[Source material]
§ §
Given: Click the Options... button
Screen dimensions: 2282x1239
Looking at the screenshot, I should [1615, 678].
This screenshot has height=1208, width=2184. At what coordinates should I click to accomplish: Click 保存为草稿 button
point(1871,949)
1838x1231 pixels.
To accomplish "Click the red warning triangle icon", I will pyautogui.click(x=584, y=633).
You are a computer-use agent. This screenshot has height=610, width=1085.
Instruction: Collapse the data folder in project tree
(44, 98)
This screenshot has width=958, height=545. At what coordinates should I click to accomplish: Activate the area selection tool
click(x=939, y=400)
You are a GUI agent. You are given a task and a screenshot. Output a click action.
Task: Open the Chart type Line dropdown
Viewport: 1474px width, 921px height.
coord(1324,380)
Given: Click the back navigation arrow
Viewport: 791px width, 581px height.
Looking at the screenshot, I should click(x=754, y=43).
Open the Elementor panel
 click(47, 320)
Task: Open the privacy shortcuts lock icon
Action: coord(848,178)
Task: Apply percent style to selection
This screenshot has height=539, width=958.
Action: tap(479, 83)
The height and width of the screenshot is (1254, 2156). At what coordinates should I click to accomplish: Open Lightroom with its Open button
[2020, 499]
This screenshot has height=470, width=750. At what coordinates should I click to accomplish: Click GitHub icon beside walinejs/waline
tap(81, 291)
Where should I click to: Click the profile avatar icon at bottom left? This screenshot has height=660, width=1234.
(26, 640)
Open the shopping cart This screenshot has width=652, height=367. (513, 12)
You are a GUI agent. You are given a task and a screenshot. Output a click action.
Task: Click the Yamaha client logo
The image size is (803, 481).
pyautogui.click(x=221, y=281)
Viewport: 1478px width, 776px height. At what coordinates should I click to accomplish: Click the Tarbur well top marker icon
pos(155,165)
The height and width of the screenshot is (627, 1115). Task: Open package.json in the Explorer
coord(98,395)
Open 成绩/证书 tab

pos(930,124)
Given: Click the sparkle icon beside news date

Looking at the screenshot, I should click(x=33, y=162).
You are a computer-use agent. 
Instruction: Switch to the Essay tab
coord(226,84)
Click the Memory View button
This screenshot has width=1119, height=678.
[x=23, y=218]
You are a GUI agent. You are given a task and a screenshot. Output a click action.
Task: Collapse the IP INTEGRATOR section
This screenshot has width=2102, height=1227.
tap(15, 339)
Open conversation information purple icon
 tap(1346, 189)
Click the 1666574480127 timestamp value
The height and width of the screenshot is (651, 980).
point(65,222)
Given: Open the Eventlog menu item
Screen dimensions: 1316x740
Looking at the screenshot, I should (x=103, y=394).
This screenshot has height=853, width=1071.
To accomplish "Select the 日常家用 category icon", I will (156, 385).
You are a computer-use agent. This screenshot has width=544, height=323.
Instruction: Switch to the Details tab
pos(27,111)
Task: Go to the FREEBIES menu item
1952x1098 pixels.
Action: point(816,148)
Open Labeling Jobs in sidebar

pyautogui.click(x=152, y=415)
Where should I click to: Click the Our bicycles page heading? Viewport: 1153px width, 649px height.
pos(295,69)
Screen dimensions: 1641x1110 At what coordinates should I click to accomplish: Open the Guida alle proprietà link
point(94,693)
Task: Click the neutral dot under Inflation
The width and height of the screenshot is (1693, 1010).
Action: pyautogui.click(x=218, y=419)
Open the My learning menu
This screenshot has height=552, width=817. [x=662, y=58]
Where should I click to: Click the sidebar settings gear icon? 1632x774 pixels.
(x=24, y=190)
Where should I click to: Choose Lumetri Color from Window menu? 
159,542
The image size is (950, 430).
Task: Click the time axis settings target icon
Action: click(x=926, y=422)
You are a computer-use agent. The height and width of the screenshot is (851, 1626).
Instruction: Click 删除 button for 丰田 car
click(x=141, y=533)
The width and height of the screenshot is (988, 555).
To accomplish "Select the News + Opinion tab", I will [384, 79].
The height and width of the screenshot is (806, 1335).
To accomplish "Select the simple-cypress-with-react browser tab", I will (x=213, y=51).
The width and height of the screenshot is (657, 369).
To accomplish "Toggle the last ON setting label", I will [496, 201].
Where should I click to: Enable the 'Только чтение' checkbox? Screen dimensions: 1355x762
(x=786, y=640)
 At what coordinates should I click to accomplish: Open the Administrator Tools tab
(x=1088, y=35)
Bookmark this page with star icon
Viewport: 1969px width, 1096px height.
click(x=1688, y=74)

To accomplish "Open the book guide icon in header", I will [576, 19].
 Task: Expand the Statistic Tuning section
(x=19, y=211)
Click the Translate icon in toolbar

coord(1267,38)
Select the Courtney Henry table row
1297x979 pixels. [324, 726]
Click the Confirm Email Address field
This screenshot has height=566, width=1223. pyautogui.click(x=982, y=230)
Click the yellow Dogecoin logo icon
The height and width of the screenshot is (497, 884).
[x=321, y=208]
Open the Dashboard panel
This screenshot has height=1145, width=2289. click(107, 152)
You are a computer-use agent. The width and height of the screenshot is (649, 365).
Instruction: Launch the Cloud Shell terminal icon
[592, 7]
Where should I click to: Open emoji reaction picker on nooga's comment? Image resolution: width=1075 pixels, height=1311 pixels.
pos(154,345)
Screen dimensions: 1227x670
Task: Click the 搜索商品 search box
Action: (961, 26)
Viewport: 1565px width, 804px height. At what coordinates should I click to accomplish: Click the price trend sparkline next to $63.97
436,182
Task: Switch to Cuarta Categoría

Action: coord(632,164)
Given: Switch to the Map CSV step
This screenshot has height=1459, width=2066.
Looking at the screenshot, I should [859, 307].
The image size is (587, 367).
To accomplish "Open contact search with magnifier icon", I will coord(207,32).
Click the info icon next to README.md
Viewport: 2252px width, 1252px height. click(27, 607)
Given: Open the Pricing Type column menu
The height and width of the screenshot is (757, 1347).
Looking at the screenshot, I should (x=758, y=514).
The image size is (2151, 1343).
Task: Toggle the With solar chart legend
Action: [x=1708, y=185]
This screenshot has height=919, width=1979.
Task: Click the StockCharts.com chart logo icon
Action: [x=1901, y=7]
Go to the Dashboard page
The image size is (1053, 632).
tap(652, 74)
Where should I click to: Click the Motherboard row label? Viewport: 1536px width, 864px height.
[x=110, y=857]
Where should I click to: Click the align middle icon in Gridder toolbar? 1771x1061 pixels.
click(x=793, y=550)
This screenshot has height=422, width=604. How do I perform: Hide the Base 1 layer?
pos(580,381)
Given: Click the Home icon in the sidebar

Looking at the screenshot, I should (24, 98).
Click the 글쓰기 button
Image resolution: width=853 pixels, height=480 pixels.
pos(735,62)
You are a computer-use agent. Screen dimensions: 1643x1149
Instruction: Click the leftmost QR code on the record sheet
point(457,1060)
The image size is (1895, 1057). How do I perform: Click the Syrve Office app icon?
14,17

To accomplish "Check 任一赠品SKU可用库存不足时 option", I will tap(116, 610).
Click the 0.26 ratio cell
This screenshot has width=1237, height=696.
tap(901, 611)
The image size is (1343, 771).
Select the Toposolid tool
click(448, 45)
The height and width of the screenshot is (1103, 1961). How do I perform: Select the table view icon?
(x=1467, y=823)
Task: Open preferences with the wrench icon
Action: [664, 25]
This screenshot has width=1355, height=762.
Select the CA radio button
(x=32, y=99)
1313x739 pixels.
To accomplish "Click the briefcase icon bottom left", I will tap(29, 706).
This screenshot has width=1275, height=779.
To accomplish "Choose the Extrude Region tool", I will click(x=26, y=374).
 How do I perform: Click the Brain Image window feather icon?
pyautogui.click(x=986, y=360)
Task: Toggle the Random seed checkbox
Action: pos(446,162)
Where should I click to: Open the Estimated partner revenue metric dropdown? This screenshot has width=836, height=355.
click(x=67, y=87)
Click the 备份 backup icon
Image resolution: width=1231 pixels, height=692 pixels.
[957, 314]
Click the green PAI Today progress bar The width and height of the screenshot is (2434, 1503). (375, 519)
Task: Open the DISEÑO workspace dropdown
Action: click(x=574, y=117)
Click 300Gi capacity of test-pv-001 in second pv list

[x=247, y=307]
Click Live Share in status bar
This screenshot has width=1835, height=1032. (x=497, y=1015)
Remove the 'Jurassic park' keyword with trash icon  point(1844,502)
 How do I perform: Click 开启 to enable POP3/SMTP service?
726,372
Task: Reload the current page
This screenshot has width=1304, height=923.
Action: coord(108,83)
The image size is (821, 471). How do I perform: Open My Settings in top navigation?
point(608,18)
§ §
[What to work on] In the entries above, find each line with the word "will" and copy it.

[Final answer]
To accomplish "Click the red warning triangle icon", I will pyautogui.click(x=584, y=633).
To accomplish "Select the 日常家用 category icon", I will (156, 385).
To accomplish "Select the News + Opinion tab", I will [384, 79].
To accomplish "Select the simple-cypress-with-react browser tab", I will (x=213, y=51).
To accomplish "Toggle the last ON setting label", I will [496, 201].
To accomplish "Open the book guide icon in header", I will [576, 19].
To accomplish "Open contact search with magnifier icon", I will coord(207,32).
To accomplish "Check 任一赠品SKU可用库存不足时 option", I will tap(116, 610).
To accomplish "Click the briefcase icon bottom left", I will tap(29, 706).
To accomplish "Choose the Extrude Region tool", I will click(x=26, y=374).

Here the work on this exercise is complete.